The News
The BRICS conference began in Johannesburg Tuesday with one key issue at the top of the agenda: toppling the hegemony of the U.S. dollar.
While the participants of BRICS — Brazil, Russia, India, China, and South Africa — differ widely on political and cultural values, all have agreed they are eager to edge away from the U.S. dollar and trade in local currencies.
SIGNALS
Lending in local currency “has nothing to do with de-dollarization and everything to do with good liability management,”• 1 economist Michael Pettis argues. Financial crises are caused by balance sheet mismatches, he writes, and borrowing funds in foreign currency that will eventually generate local currency is one of the primary culprits for these mismatches. While he is not confident that BRICS’ New Development Bank will succeed as promoted, its promise to lend in more local currency “should be strongly supported.”
The dollar won’t dominate forever, but “the hype about de-dollarization is much ado about almost nothing”• 2 because there aren’t any solid alternatives, writes economist Paul Krugman. The Chinese yuan’s threat to the dollar may also be overblown, Krugman writes, because not many outside the country use the currency. And China’s capital controls over moving money freely in and out of the country are a barrier to the yuan replacing the dollar as a dominant global currency.

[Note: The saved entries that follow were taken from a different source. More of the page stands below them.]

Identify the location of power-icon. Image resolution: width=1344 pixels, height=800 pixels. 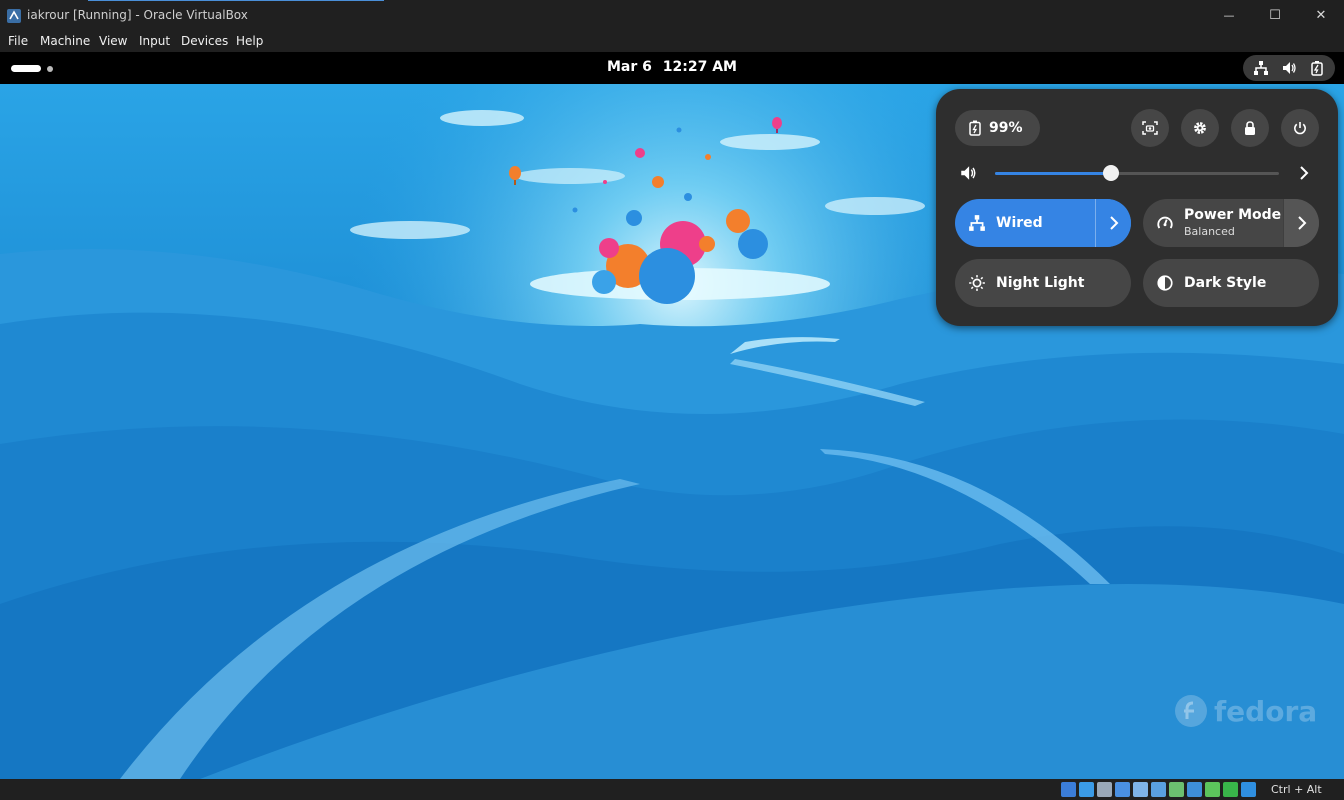
(1300, 128).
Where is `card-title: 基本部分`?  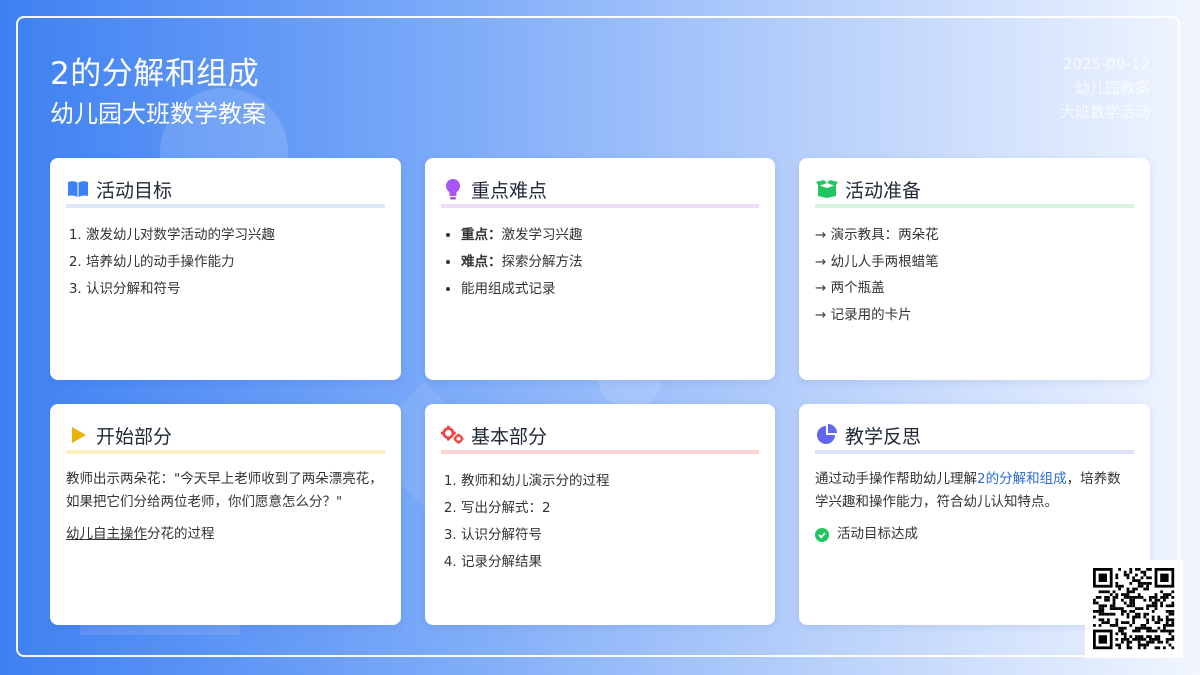
card-title: 基本部分 is located at coordinates (510, 436).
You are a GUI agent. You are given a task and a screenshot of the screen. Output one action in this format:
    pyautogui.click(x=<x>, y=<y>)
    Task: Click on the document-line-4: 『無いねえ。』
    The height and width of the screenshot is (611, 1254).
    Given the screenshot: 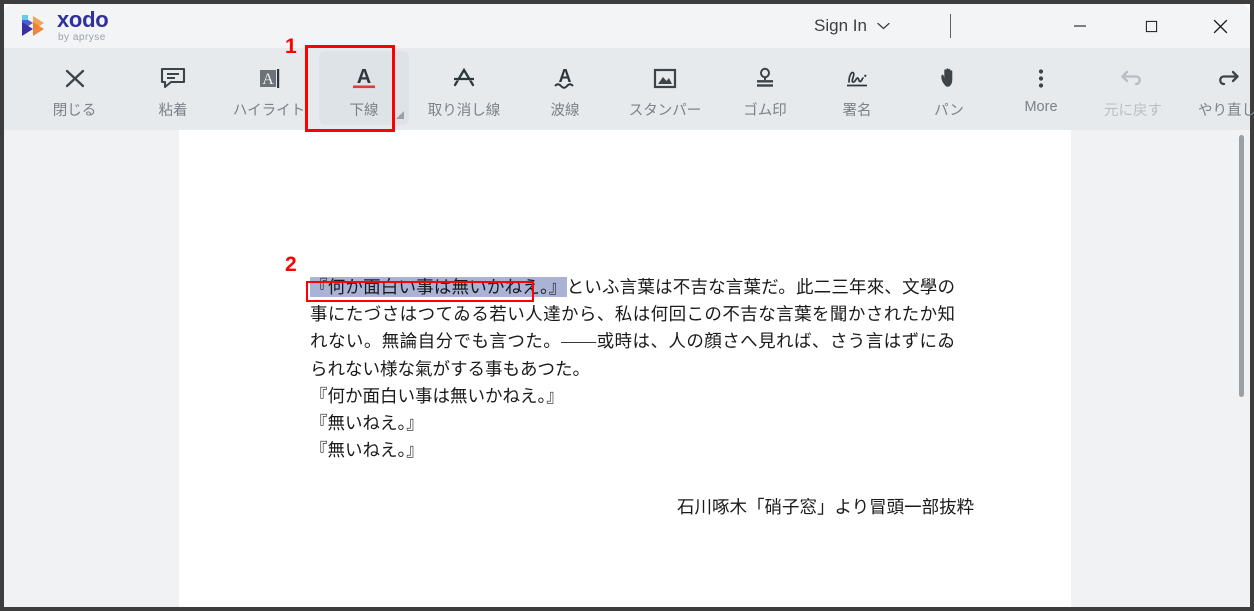 What is the action you would take?
    pyautogui.click(x=367, y=450)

New York Times, Wonking Out: De-Dollarization Debunked
But BRICS members, notably India, are “wary of Beijing’s potential dominance,”• 3 notes the Financial Times’ Lex investment column. Attempts to create a common BRICS currency “simply shift the narrative from Western dominance to Chinese dominance – essentially defeating the purpose of a unified, dollar-busting currency,”• 4 agrees banking expert Toufic Chanbou. Still, “the U.S. should not be complacent about the greenback’s primacy,” the FT says, and use global sanctions sparingly. “The dollar’s dominance carries responsibility as well as privilege.”